Method One: Through the Orgs and Policies screen
In the browser UI, on the left, click Orgs and Policies on the left toolbar.
Select the level of the hierarchy you want to configure. Configuring the Root Org or Org at this step will also force IQ Server to recognize proprietary components at every hierarchy level below it.
Scroll down to the Proprietary Component Configuration section and click the chevron.
Here, you'll see a list of existing proprietary component matchers. Click the trash bin icon to remove a matcher.
![]() |
To add a new proprietary matcher, use the drop-down menu at the bottom of the list.
![]() |
Package Matchers
For Package, specify a package name, like com.sonatype. All components that contain a package with the same file structure will be marked as proprietary. Be as specific as possible.
For the example com.sonatype, IQ Server will match all of the following content locations:
com/sonatype
com/sonatype/anything
com/sonatype/anything/more
shaded/and/relocated/com/sonatype
shaded/and/relocated/com/sonatype/anything
But these locations will not be matched.
org/sonatype
com/sonatypestuff
com/sonatypestuff/anything
Regular Expression Matchers
For Regular Expressions, specify a regular expression that will be compared against the paths of all files scanned. If a file is found in the path, it is flagged as proprietary. For example, test\.zip
will recognize anything in the top-level directory named test.zip as proprietary. On the other hand, .*/test\.zip
will find test.zip nested anywhere in the scanned binaries.
Occurences inside an identified archive will make the binary proprietary as well. For example, if a proprietary .zip is found inside a .jar, the .jar is also considered proprietary.
For more information on regular expressions, see the Java Documentation.
Method Two: Clicking an Unknown Component in a Report
In the browser UI, click Reports on the left toolbar.
Click View Report for any application.
Click any unknown component. If you're using our default policy set, look for a component flagged for the Component-Unknown violation.
At the top of the Component Details Page, you'll see a warning. Click Add Proprietary Component Matchers.
A new tile will appear. Check the box and click "Add". You can also add a regular expression. See the section above for more information about regular expression matchers.
Filtering Results by Proprietary Matchers
Inside an Application Composition Report, you can filter for proprietary components by clicking the Filter button on the right. The first option in the list will be Proprietary: open the chevron and check a box to only see proprietary or non-proprietary components in the report.
Note
When you set proprietary component matchers for .dll
or .js
files, IQ Server does not include those components in the application report. This is intended behavior, even for components scanned from binaries.
Manifest File Components
Sonatype Lifecycle includes various manifest file scanning and coordinate-based matching support.

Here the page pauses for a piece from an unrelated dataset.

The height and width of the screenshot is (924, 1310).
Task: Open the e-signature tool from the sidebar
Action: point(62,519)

A component in a manifest file has a path "file/component_name" e.g. for a Nuget component named "some_component" in a file named "acme.project.csproj" its path would be "acme.project.csproj/some_component".
For package matchers, periods and forward slashes are taken as package separators, and so in this example "acme", "project", and "csproj" are taken as separate packages which could be matched.

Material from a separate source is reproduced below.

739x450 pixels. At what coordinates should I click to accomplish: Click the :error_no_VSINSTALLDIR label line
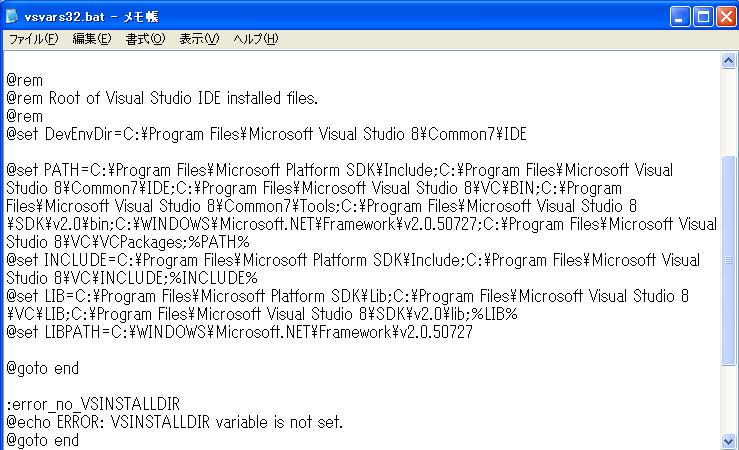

For regular expressions, these can also be used to match the derived path.
The "component_name" is determined by the component's coordinates and these depend on the format. For almost all formats, this is either the "packageId" or "name" coordinate. The exceptions are Maven, which uses "groupId" and "artifactId", and Composer, which uses "namespace" and "name".
Important Note about Manifest Files
When a component in a manifest file matches a proprietary component matcher (either a package matcher or a regular expression), it is automatically excluded from identification. This means it will not appear in the application report, and it will not trigger any policy violations (e.g., License-None or Component-Unknown).
This behavior is different from binary scans, where matched proprietary components are included in reports and marked as proprietary.